MONTEFIASCONE – L’ultima seduta del Consiglio Comunale di Montefiascone, dal finale tragico-comico, dopo diversi colpi di scena, più o meno previsti, ha lasciato diverse sorprese ai cittadini; una di queste è l’aumento della Tari.

E’ stata l’assessore Rita Chiatti a darne notizia; per questo duemiladiciotto la Tari, tassa sui rifiuti solidi urbani ed altra varie attività, avrà un incremento di circa il tre virgola cinque per cento. Un incremento definito non eccessivo, ha confermato l’assessore, ma lieve o pesante che esso sia, è sempre un aumento di tasse, commentano con perplessità i cittadini, i quali, di contro non lo vedono di buon occhio in una situazione socio-economica come questa, la quale, certamente, in molte famiglie, non è delle migliori o delle più rosee.

Da parte di alcuni consiglieri dell’opposizione come, L. Cimarello e L. Bellacanzone, di contro, è stata sollecitata una riduzione della tassazione.

L’aumento è stato giustificato, dall’assessore R. Chiatti, dicendo che per l’Amministrazione ha lo smaltimento dei rifiuti solidi urbani, specialmente per il settore del Rifiuto Secco Residuo ha comportato maggiori spese logistico-gestionali. Un settore questo che ancora è in sofferenza e la percentuale raggiunta ancora non è soddisfacente ne in linea con la percentuale degli altri settori i quali stanno raggiungendo percentuali molto più alti; nel contesto generale, tuttavia, siamo uno dei comuni d’Italia più virtuosi. Dobbiamo impegnarci tutti a fare di più.

Da ricordare che, soltanto quando tutti i settori, nel loro insieme, avranno superato l’ottantacinque per cento si potrà pensare ad una diminuzione della tassazione. Traguardo questo, ha continuato la Chiatti, che si sta facendo del tutto perché lo si possa raggiungere nei rimanenti mesi di questo anno per poi poter, nell’anno prossimo, pensare ad una riduzione della tassazione nel suo insieme.
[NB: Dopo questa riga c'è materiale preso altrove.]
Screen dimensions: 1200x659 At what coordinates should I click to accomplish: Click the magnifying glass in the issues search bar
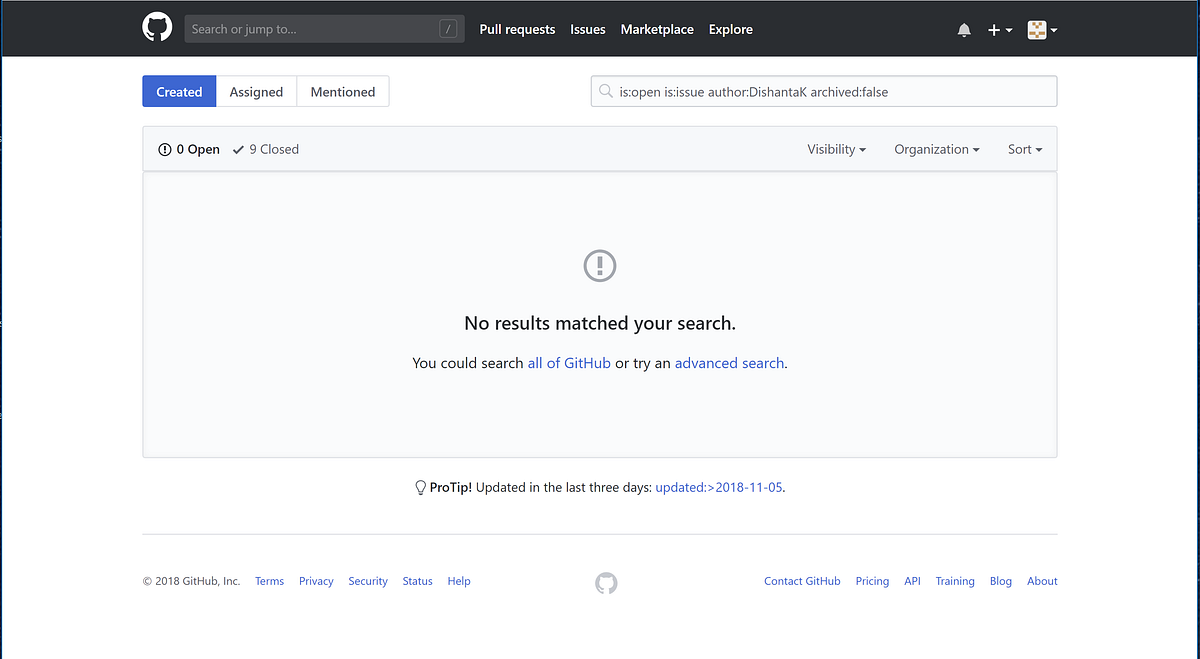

Le opposizioni hanno ribadito che questo rimandare va avanti già da due anni e sembra quasi un ritornello dalla dubbia attuazione.

Consigliere Cimarello, Lei parlava di una diversa applicazione della Tari un chiarimento?!

Il mio pensiero parte dal fatto che la situazione economico-sociale all’interno delle famiglie ancora non è al meglio; alcune vanno meglio altre meno, per cui, suggerivo di fare una diversificazione della tassazione prendendo in considerazione l’entità numerica del nucleo famigliare, Concretamente, per andare incontro alle famiglie più bisognose, si poteva applicare una percentuale leggermente superiore alle famiglie meno numerose e più stabili economicamente; poi, la stessa percentuale ridurla alle famiglie più bisognose, così, l’introito finale sarebbe rimasto, comunque, invariato.